Adriana Pous, de la compagnie Dantzaz, a porté un discours optimiste mais teinté d’ennui. Soulignant le lien que sa structure opère entre les professionnels et les amateurs, les nordistes et les sudistes, elle n’a pas manqué de rappeler l’implication et l’importance d’organisations comme le Malandain Ballet Biarritz, et les belles choses qui naissent, telle l’option art-danse du lycée Malraux. Selon elle, un frein gène cependant l’évolution de ces partenariats : “les politiques n’osent pas parier”.

Une maison de la danse

Cette petite phrase a ouvert chacun à se confier sur les difficultés évidentes de structures culturelles, à évoluer dans un monde où la beauté de l’art est contrainte par la disgrâce monétaire. “Je me demande comment nous arrivons à tenir”, explique Nagore Martinez. “Nous devons miser sur des pièces plus courtes, des spectacles de rue plutôt qu’en salle”, précise Pascale Lascano de la troupe Zarena Zarelako.

“On est dans un pays de richesse et il n’y a pas de conservatoire. Je n’ai pas une idée passéiste, mais les danseurs traditionnels ont le droit de danser, et pas uniquement sur les places. Je suis inquiet sur l’avenir”, indique Claude Iruretagoyena. Adriana Pous a ainsi mené la discussion vers la nécessité d’évoluer encore dans les partenariats : “il faut réfléchir : comment faire ce fameux conservatoire ?”.
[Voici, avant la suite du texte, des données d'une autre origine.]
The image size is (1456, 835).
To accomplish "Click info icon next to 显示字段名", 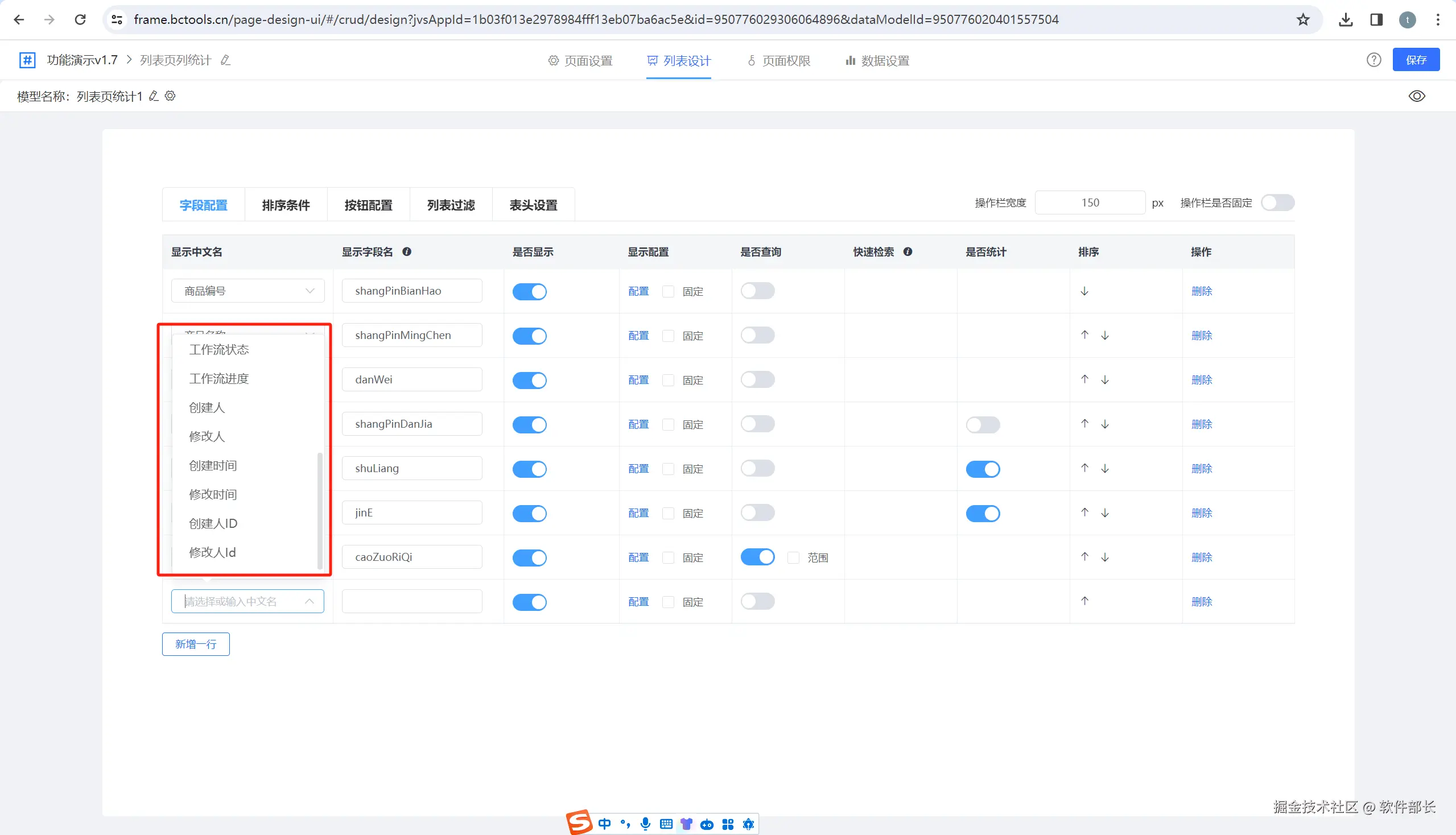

Johañe Etchebest a rappelé que des premiers pas ont été faits en ce sens : “le conservatoire Maurice Ravel commence à parler d’un parcours de danse”. Et Joana Olasagasti de conclure : “il nous manque une maison de la danse. C’est très compliqué, il y a un manque d’infrastructures pour créer”. La conférence a duré près de deux heures et laissé ouvert la voie vers de nombreux débats, peut-être abordés lors d’un hypothétique prochain Rendez-vous basque.